Sadece "TEM Şube Bilgi Notu"nun dahi partilerine açılan kapatma davasında kolluk kuvvetlerinden istihbarat yetkililerine, yerel savcılıklardan mahkeme heyetlerine nasıl bir çalışma yürütüldüğünün göstergesi olduğunun altını çizen Eren, "Münhasıran Yargıtay Cumhuriyet Başsavcılığı’nın görevinde olan bir davada, kolluktan yerel savcılara kadar herkes bu davayı yürütüyor. Son olarak Semra Güzel ve Behçet Yıldırım soruşturmasını da yerel savcılık Yargıtay Cumhuriyet Başsavcılığı’na gönderiyor. Yargıtay Cumhuriyet Başsavcılığı tarafından iddianame AYM’ye sunulmasına rağmen yerel savcılıklar, HDP aleyhine delil bulma, soruşturma dosyası bulma arayışı içerisine girmişler. Yargıtay Cumhuriyet Başsavcı’nın görevini kendileri üstlenmiş. Kapatma davasında devlet bir bütün olarak bürokratlarından emniyete kadar seferber olmuş durumdalar. Dolayısıyla yargısıyla, emniyetiyle, yerel savcılarıyla HDP’nin kapatılması için bir çaba sarf ediliyor" diye konuştu.
‘KENAN YAŞAR’A DAİR İTİRAZIMIZ DA REDDEDİLMİŞ GÖRÜNÜYOR’

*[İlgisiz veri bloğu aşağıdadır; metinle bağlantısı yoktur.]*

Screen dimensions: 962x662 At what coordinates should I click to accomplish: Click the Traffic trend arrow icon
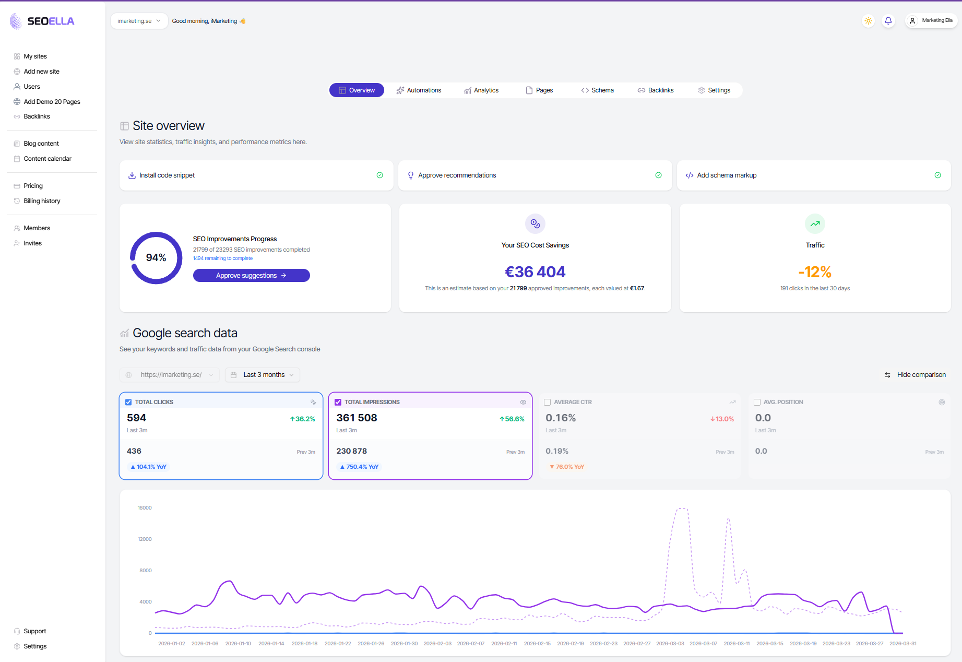tap(815, 224)
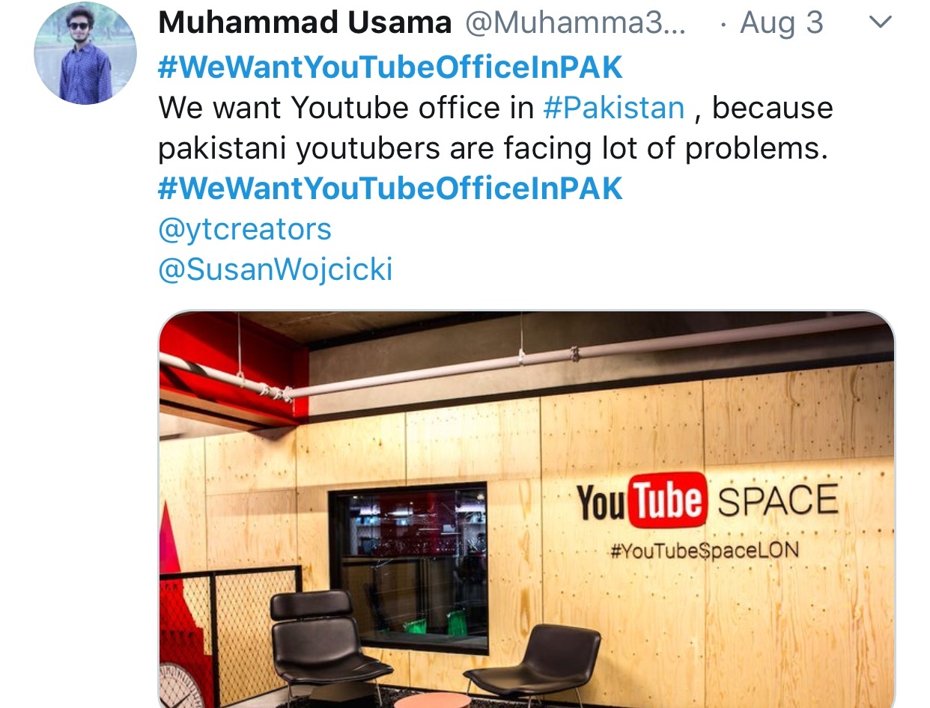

AYM üyeliğine seçilen İrfan Fidan ile ilgili de heyetten çekilmesi gerektiğine dair itirazlarını daha önce sunduklarını ancak bu taleplerinin de reddedildiğini aktaran Eren, "Fidan, savcılık, başsavcılık ve başsavcı vekilliği görevi yaptığı sırada imzası olan ve kapatma iddianamesinde yer alan 49 soruşturma var. Aslında hukukun temel ilkelerinden biridir. Soruşturma aşamasında savcı veya hakimlik yapmışsanız, kovuşturma aşamasında karar mekanizmasında yer alamazsınız. Buna ilişkin itirazlarımız reddedildi. İhsas-ı rey’de bulunan Kenan Yaşar’a dair itirazımız da reddedilmiş görünüyor. Bu iki üye ile ilgili itirazlarımız devam ediyor. Yaptığımız itirazlara karşı AYM’nin şu ana kadar içinde bulunduğu tutum çok iç açıcı değil" değerlendirmesinde bulundu.

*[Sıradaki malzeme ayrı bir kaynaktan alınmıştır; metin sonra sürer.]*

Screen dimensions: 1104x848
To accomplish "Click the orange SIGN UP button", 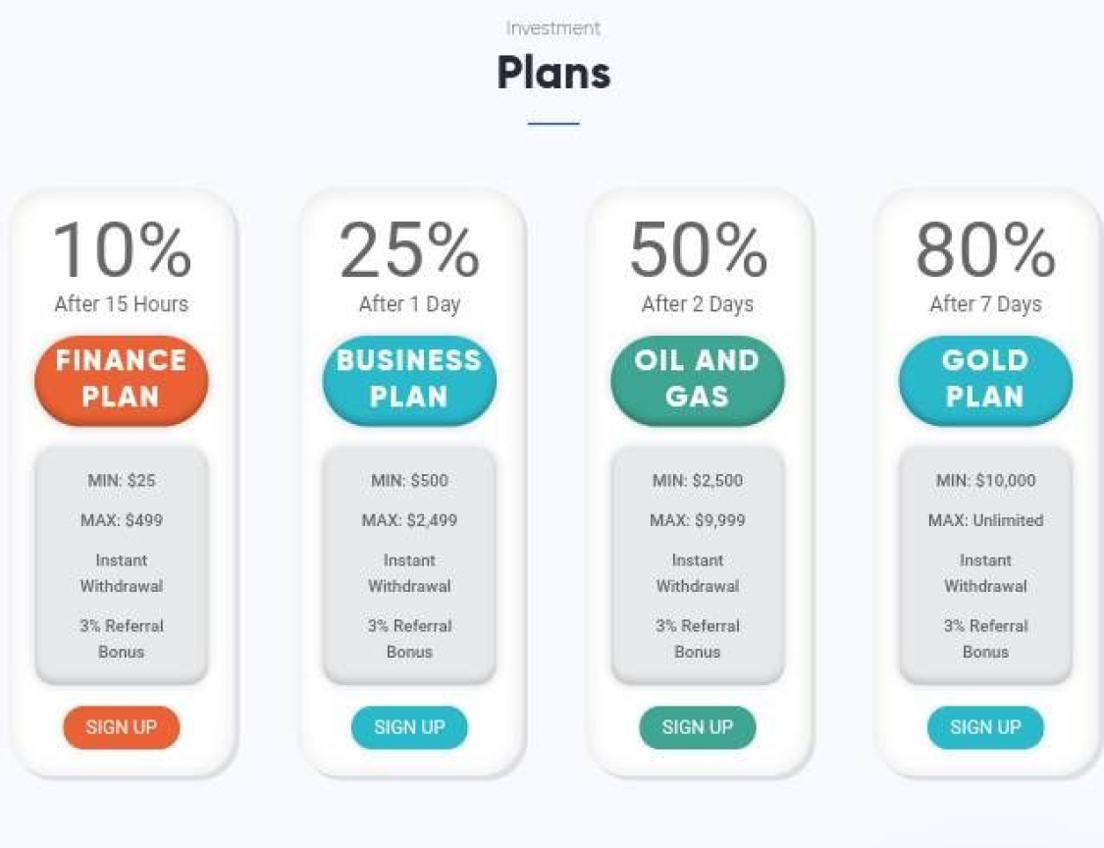I will point(121,727).
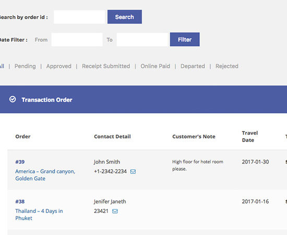Focus the order id search field

point(79,17)
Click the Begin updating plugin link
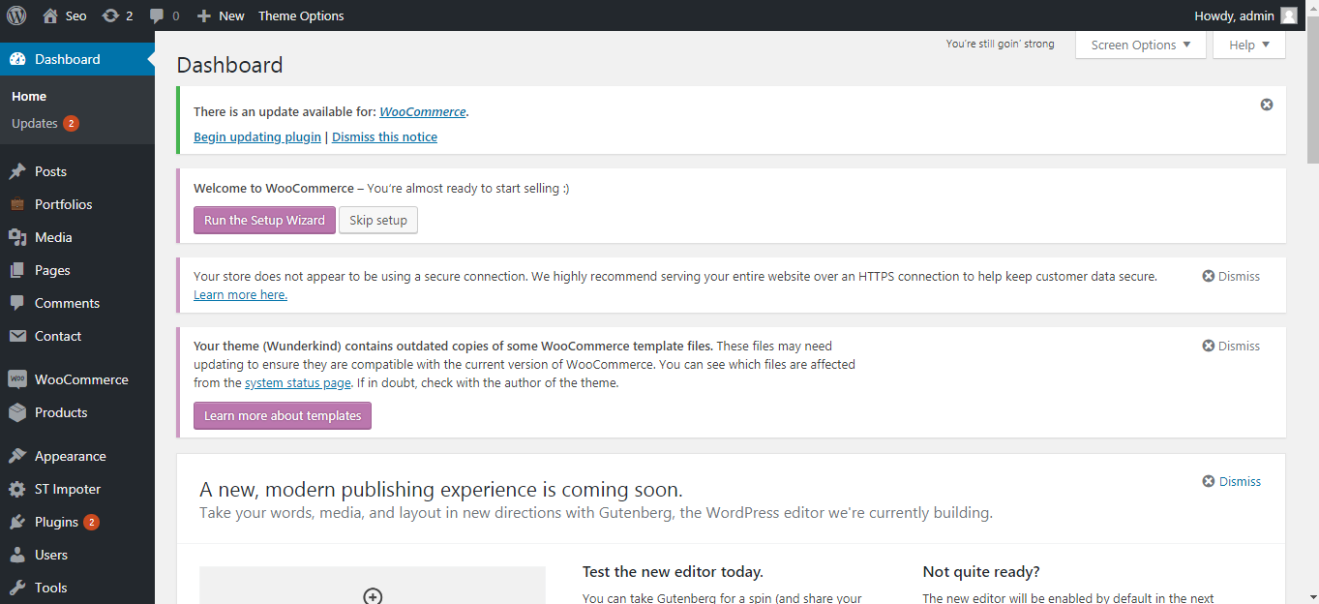The height and width of the screenshot is (604, 1319). (256, 136)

‘KAPATMA KARARI SEÇİME MÜDAHALEDİR’
HDP’ye yönelik iddialara dair iddianamede tek somut delil olmadığını vurgulayan Eren, sözlerini şöyle sürdürdü: "

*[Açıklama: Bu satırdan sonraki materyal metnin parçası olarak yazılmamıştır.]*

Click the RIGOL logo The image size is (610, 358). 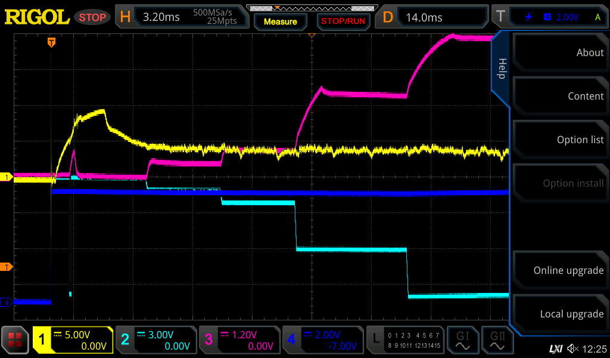click(x=37, y=17)
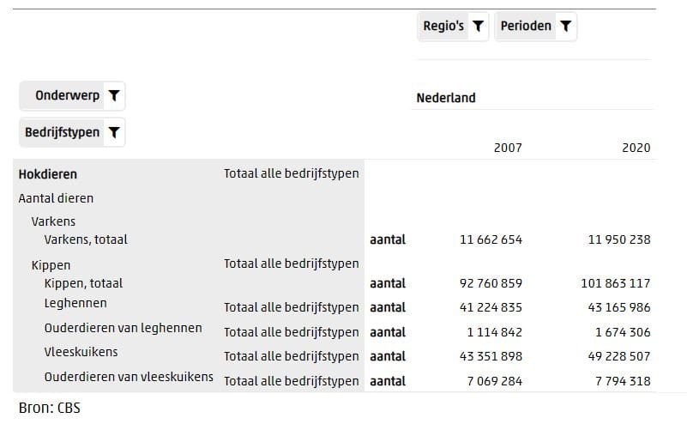Image resolution: width=687 pixels, height=424 pixels.
Task: Open the Bedrijfstypen filter by its label
Action: pos(62,133)
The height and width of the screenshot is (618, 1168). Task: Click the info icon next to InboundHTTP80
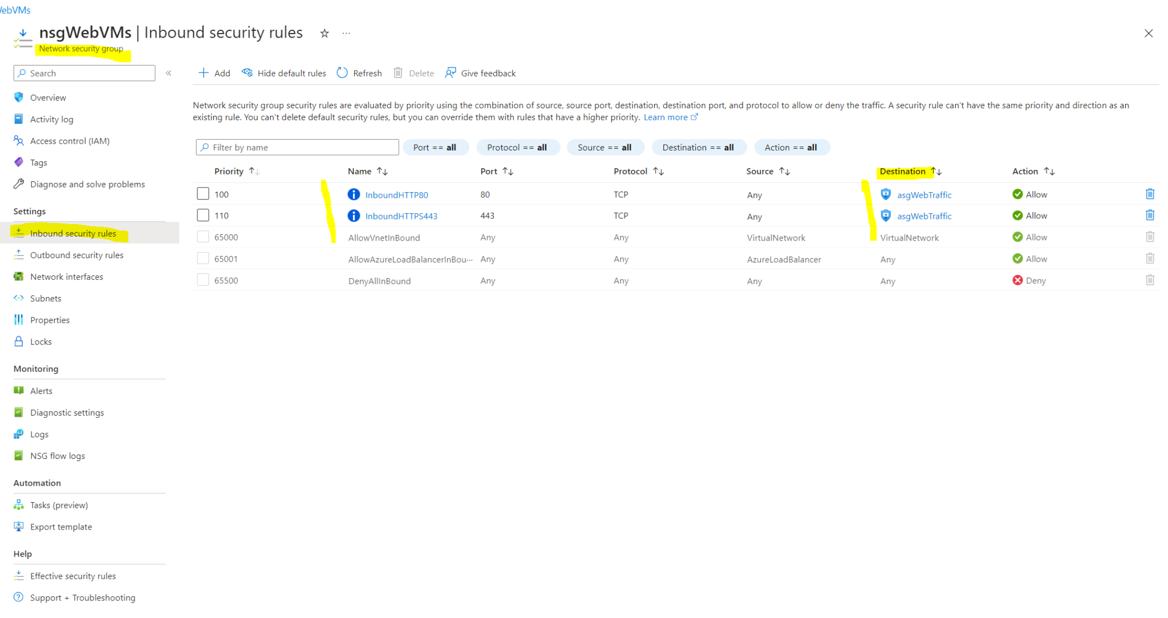tap(354, 194)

Tamamen partili üyelerin, yöneticilerin, milletvekillerinin ifade özgürlüğü, toplantı ve gösteri yürüyüşü kapsamında yapılan açıklamaları iddianamede var. Demokrasilerde siyasi partilerin yapması gereken asgari düzeydeki siyasal ve yasal faaliyetler kapatma davasına delil olarak konulmuş. Deniliyor ki; söz kuramazsınız, toplantı yapamazsınız, yürüyemezsiniz. Bunlar üzerinden açılan kapatma davasında AYM kapatma kararı veremez. Siyasi partilerin kapatılmasına dair Türkiye’ye karşı açılan davalarda AİHM’in ihlal kararları var. AİHM’in yarattığı içtihatlar esas alınsa dahi kapatma kararı verilemez. AİHM, ilkeleri ortaya koymuş. Kapatma davasının hiçbir kriteri partimizi kapatmaya yetmiyor. Seçim sathı mahalline girmiş bulunmaktayız. AYM’nin seçimden hemen önce olası bir kapatma kararıyla siyasete yargı darbesi yapmış olacak. AYM’nin seçime müdahale sonucu doğuracak bir karara imza atmayacağını düşünüyoruz."